> [Task]: Restate word for word the run of lines that begins at the one containing "Image resolution: width=1184" and ends at the last line of the listing.

> [Data for this exercise]:
^^^^

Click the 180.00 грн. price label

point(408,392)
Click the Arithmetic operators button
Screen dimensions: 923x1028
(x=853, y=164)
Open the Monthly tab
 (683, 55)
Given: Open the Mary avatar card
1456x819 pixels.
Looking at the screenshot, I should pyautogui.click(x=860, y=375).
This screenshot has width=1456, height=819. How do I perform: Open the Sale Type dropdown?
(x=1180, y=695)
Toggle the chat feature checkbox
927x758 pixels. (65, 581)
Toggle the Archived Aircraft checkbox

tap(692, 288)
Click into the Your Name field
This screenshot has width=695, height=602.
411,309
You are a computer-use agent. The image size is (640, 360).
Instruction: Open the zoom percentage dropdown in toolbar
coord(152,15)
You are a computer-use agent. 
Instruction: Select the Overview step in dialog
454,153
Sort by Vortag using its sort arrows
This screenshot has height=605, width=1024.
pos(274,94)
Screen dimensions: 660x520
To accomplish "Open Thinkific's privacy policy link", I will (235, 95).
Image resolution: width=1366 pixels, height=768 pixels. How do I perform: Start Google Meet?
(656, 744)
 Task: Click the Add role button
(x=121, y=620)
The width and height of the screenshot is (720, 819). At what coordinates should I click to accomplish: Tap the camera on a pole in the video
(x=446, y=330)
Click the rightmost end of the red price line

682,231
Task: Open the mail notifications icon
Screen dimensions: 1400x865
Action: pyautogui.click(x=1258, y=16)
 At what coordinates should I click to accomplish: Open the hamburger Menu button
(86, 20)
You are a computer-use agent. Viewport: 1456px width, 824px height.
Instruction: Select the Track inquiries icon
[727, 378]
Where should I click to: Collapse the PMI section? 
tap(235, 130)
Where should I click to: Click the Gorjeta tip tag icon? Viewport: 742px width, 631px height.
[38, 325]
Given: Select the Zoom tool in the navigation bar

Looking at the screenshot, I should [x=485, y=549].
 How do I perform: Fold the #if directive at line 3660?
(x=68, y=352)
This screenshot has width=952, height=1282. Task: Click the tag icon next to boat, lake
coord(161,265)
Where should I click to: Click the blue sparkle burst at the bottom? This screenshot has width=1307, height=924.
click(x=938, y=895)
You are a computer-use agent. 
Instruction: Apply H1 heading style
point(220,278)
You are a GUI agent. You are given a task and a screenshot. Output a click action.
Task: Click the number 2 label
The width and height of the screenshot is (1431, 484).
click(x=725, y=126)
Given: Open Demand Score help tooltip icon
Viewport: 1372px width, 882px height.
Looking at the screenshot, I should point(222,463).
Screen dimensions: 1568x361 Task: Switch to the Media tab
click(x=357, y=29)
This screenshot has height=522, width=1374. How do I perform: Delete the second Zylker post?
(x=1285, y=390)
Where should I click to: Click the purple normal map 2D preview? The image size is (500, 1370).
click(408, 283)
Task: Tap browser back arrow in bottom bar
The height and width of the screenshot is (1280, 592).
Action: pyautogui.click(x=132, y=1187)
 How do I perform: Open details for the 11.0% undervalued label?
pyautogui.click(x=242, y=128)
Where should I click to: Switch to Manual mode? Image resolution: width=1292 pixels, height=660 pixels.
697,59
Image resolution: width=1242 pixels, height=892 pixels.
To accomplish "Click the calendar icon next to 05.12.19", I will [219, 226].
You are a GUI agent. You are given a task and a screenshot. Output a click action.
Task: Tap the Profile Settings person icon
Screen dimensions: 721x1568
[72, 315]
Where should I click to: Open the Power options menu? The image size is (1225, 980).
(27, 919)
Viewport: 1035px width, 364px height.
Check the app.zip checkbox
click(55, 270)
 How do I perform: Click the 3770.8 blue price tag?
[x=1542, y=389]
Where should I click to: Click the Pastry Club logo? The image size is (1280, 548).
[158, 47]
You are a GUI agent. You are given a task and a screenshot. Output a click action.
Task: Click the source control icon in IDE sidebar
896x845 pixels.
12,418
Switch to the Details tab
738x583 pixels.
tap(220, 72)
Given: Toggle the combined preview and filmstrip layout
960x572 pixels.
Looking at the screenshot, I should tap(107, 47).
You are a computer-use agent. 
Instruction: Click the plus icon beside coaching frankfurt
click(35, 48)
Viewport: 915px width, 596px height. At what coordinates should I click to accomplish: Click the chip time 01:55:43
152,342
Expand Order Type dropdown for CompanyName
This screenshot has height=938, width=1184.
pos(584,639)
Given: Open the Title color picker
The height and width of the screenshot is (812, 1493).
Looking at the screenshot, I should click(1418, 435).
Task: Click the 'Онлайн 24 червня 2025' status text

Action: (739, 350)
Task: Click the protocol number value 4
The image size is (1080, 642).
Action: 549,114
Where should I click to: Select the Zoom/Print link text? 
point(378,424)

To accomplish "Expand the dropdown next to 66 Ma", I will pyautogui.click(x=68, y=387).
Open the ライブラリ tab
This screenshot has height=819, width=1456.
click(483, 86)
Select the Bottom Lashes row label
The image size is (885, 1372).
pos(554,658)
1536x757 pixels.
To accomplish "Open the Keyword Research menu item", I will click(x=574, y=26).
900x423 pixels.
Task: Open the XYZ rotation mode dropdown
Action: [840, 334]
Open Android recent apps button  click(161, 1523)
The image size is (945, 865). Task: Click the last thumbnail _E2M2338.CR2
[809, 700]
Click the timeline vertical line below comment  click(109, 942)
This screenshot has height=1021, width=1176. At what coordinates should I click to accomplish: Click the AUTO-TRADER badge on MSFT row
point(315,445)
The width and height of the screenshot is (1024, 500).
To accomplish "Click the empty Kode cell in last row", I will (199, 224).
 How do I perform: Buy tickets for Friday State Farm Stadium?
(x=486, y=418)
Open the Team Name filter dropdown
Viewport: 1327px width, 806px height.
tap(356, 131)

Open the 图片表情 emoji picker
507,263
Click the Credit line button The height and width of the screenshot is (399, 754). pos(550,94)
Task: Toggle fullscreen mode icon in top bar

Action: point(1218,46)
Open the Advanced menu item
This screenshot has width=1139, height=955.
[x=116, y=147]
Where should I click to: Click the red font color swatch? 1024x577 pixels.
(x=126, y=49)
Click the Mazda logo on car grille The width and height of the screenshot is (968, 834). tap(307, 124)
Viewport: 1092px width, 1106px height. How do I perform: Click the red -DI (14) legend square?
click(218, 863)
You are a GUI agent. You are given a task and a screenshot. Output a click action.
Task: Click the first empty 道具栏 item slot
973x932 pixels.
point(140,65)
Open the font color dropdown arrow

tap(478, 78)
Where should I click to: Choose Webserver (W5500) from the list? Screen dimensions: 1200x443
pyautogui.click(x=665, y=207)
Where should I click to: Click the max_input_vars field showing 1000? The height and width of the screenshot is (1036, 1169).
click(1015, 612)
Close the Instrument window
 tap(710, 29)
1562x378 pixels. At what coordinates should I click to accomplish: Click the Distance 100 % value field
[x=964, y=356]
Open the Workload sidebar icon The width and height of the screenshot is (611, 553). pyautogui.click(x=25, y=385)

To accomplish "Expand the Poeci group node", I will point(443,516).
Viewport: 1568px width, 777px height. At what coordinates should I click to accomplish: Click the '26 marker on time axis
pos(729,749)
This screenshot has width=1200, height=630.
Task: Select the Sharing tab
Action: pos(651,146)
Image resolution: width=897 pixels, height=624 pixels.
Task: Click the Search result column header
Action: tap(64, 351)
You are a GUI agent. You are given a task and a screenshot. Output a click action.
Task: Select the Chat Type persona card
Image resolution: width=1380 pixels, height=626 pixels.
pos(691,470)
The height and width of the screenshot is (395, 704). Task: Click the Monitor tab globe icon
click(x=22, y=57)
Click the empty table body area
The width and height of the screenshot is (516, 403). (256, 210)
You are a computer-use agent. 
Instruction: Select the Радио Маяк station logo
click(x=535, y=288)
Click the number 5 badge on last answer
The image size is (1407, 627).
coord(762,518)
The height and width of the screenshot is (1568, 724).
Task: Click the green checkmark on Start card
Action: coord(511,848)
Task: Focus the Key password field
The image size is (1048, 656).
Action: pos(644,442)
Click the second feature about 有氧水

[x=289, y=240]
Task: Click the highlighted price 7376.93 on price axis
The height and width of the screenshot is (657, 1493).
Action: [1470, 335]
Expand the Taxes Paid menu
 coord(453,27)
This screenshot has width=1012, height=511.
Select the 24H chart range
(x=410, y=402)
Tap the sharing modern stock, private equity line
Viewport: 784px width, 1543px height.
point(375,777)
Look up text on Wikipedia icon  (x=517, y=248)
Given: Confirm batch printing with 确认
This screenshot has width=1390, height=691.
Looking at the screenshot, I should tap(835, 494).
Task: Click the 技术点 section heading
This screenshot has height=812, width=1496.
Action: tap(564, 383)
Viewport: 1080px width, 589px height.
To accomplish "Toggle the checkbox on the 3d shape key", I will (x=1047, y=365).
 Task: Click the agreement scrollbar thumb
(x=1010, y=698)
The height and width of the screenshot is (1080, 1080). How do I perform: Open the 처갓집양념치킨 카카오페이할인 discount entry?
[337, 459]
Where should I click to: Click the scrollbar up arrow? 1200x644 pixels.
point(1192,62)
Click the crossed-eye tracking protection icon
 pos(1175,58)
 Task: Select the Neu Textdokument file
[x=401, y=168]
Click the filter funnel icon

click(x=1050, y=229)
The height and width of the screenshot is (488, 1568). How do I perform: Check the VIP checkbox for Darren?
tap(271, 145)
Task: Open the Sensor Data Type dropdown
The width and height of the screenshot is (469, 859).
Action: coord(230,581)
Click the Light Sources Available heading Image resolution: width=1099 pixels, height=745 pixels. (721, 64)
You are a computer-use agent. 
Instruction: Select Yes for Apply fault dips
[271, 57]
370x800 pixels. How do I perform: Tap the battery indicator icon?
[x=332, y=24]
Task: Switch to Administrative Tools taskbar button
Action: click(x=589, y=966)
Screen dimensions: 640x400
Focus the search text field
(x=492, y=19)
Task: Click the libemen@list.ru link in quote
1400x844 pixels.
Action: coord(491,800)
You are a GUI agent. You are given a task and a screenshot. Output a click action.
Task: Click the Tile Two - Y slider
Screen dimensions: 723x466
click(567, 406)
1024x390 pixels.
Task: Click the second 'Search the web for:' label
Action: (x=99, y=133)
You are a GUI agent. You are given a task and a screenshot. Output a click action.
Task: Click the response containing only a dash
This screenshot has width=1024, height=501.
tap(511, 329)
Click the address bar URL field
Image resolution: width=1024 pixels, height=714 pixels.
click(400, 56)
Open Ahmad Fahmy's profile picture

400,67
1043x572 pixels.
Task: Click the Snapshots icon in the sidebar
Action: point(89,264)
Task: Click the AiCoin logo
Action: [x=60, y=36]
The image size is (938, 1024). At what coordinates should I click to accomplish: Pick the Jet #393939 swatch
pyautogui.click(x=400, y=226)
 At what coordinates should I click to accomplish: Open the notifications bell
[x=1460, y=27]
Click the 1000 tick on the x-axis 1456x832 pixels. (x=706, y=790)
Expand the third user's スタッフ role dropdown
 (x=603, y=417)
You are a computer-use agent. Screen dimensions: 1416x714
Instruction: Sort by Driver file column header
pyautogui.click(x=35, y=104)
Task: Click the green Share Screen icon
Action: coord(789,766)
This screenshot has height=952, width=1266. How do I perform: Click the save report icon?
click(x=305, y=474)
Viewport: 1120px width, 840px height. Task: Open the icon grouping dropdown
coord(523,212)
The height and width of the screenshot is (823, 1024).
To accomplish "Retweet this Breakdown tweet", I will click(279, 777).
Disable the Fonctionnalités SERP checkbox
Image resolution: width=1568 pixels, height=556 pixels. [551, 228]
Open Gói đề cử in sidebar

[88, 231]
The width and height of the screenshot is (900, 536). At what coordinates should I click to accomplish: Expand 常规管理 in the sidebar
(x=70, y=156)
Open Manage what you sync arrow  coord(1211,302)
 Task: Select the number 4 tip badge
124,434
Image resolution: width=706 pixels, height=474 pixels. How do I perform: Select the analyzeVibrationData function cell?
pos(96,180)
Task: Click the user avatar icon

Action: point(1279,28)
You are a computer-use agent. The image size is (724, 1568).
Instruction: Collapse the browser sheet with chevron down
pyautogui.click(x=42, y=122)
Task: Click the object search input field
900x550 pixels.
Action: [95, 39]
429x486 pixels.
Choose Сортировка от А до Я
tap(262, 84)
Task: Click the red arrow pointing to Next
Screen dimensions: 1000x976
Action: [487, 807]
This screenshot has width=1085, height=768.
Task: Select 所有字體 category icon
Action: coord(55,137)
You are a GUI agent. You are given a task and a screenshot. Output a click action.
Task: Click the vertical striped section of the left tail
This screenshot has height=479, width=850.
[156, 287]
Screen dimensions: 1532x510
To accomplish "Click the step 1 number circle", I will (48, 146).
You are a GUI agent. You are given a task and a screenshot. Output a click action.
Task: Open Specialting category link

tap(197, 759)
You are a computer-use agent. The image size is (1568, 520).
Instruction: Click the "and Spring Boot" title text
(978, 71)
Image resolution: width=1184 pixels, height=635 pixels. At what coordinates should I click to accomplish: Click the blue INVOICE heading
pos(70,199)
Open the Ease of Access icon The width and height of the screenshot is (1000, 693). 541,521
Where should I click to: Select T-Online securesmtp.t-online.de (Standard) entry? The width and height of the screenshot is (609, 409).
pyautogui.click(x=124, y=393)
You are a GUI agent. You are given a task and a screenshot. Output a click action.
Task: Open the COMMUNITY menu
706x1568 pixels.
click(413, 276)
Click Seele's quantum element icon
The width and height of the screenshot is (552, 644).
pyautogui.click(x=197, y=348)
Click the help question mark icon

^^^^

> [Result of the task]:
Image resolution: width=1184 pixels, height=635 pixels. At what coordinates should I click to accomplish: Click the blue INVOICE heading
pos(70,199)
Open the Ease of Access icon The width and height of the screenshot is (1000, 693). 541,521
Where should I click to: Select T-Online securesmtp.t-online.de (Standard) entry? The width and height of the screenshot is (609, 409).
pyautogui.click(x=124, y=393)
You are a GUI agent. You are given a task and a screenshot. Output a click action.
Task: Open the COMMUNITY menu
706x1568 pixels.
click(413, 276)
Click Seele's quantum element icon
The width and height of the screenshot is (552, 644).
pyautogui.click(x=197, y=348)
Click the help question mark icon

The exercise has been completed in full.